A Conversation Starter

So what do I mean when I say “That will be a heavy lift.”? This is a reasonable question and made me think of the following illustration.

quadrantChart
    title How Heavy a Lift?
    x-axis Low Complexity --> High Complexity
    y-axis Small Size --> Large Size
    quadrant-1 Months to Years
    quadrant-2 Weeks to Months
    quadrant-3 Hours to Days
    quadrant-4 Days to Weeks
    String Change: [0.1, 0.1]
    Rename a Variable Everywhere: [0.15, 0.4]
    New Product: [0.81, 0.78]
    The Rewrite: [0.85, 0.9]
    Switch DB Providers: [0.45, 0.7]
    "Increase Test Coverage" : [0.17, 0.8]
    Refactor a component: [0.53, 0.4]
    Fix a race condition: [0.67, 0.1]
    Fix a memory leak: [0.58, 0.18]
    Port to a new MCU: [0.59, 0.57]

Unit Tests - Taking your code base from 5% coverage to 80% isn’t particularly complex (although it can be for sure) but it is a LOT of work. You may have to write thousands of tests. It’s large in size but low in complexity.

Fix a Race Condition - This often boils down to a few lines of code. The PRs are often small but the amount of time spent finding the race condition source can take weeks.

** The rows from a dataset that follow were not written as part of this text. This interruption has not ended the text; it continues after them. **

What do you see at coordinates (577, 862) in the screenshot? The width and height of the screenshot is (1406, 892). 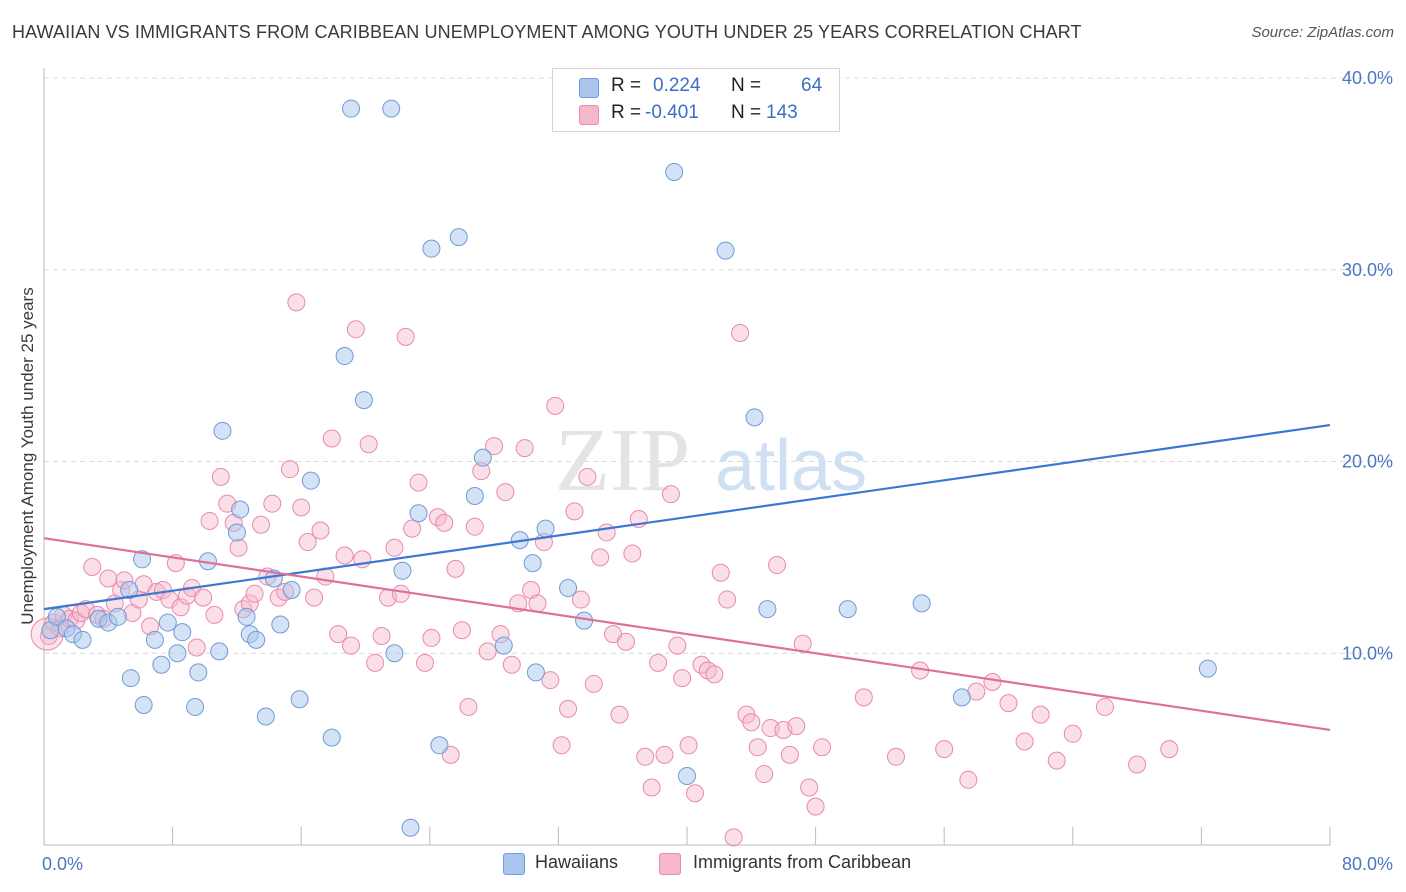 I see `legend-label: Hawaiians` at bounding box center [577, 862].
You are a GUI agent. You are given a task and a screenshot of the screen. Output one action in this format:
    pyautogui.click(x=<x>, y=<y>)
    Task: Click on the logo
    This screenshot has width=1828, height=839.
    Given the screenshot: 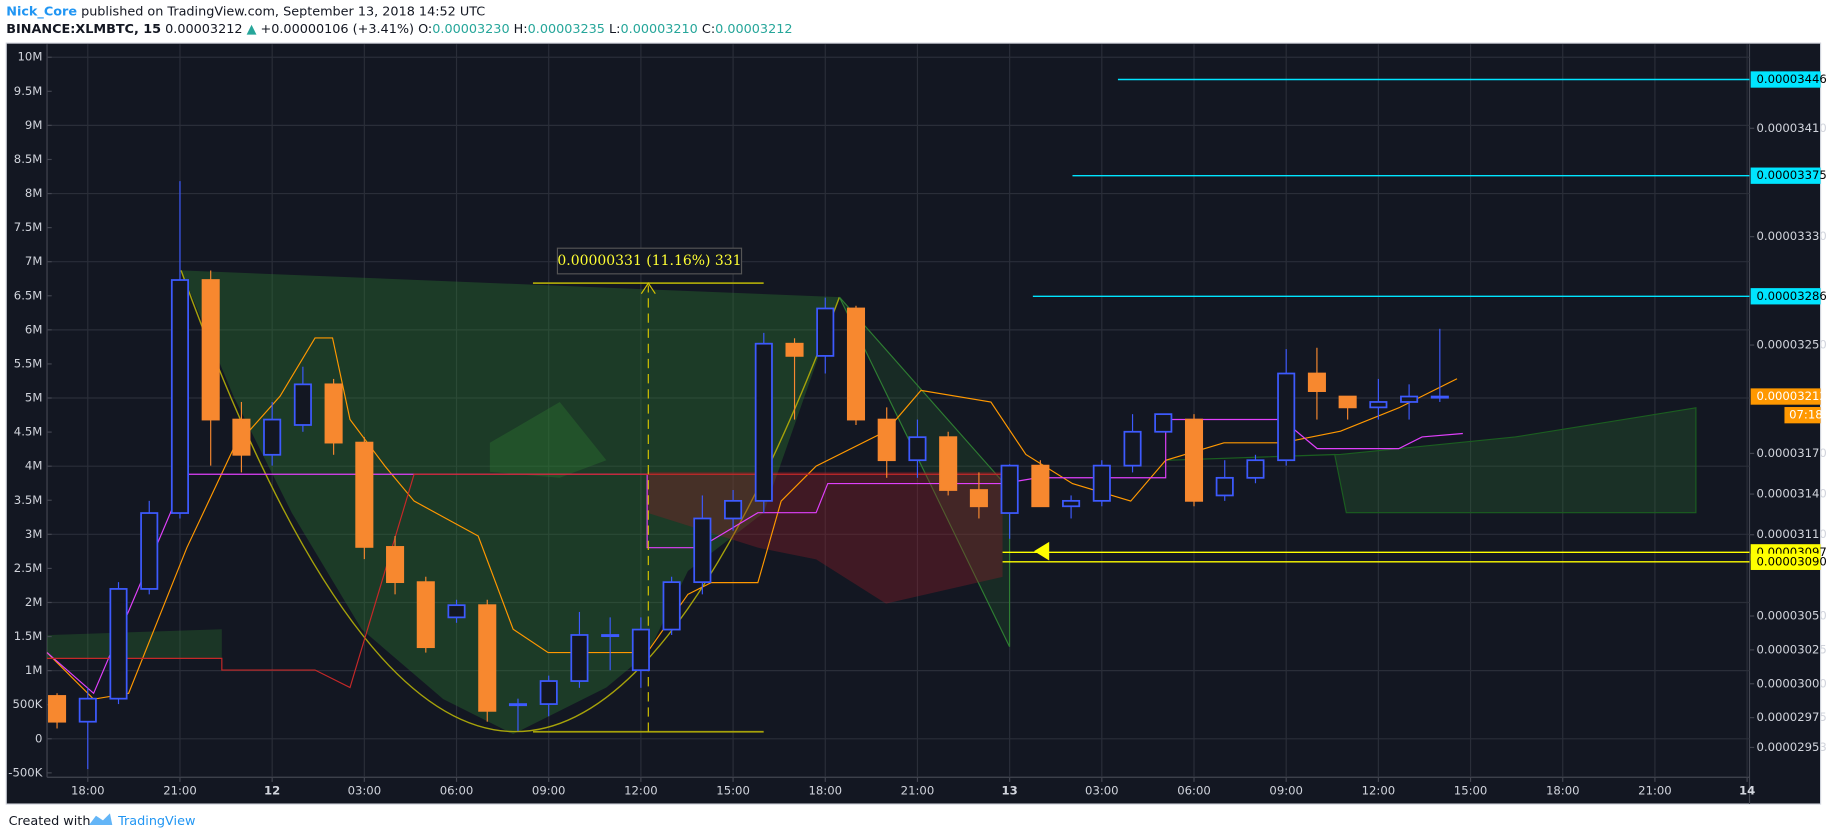 What is the action you would take?
    pyautogui.click(x=100, y=820)
    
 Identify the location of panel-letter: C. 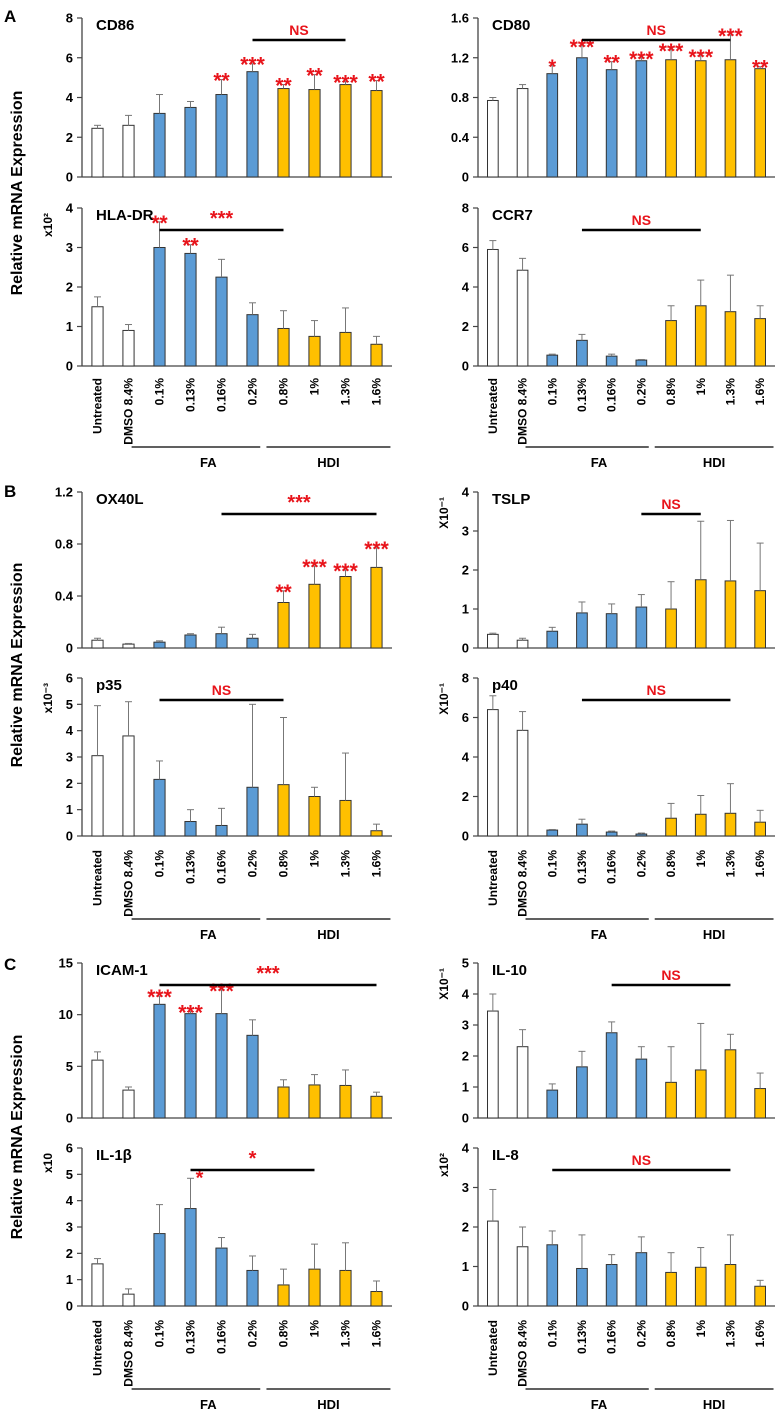
(10, 964).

Memory Leaks - Similar to race conditions. Most of the time is spent finding the problem. Normally a few lines of code fixes it. It’s small in size, but complex work.

The Rewrite - You have grand plans to solve all your technical debt woes. The problem is, the scope is the entirety of your current business value. It’s a huge amount of complex work. You better be in it for the long haul.

Now before you disagree with the placement of EVERY point on this chart remember this is just for illustration purposes and will depend on things like company culture, state of the codebase, size of the team, etc. It’s meant to foster a conversation about the relationship between amount of work vs complexity of work and how they affect time of work. All factors that Agile will tell you are “factored in” to their estimation techniques. Reality tells a different story.

So What’s a Heavy Lift?

A “heavy lift” doesn’t necessarily imply a task is complex or difficult. It just means it will take a lot of time. That could be a rewrite or it could be renaming a common variable everywhere in a 5 million line codebase.

When I worked at Microsoft a grizzled veteran often said “Nothing can be done in less than a day.” This seems like an exageration but think about how your company works. The change could be a one-liner. But then you have to write unit tests. You have to document it. You need to stage it and notify QA to test it. You have to take it to the change advisory board for approval and then you have to deploy it. This may sound extreme but I worked at a company where a string change took the entire day to “complete”. I’ve also made string changes in my one-person company that took 5 minutes.

I mention that because the graph above is highly dependent on your company and work environment. How much bueracracy is involved? Are there political minefields you have to navigate? Maybe you just have that one co-worker that likes to take 3 hours to code review a 10 minute change. All of these things affect what “heavy lift” means for you and where the dots would be on your company’s graph.

The last point I want to make is that the further away from the bottom left of this graph you get, the more inaccurate your predictions will be. It is hard to predict, with great accuracy, how long it will take to deliver a large, complex project.

Conclusion

When estimating work consider the difference and relationship between a lot of work and difficult work. They both heavily influence how long something will take. Being able to articulate the nuances involved in your company will help immensely when communicating with stakeholders which, like it or not, is part of your job as an engineer.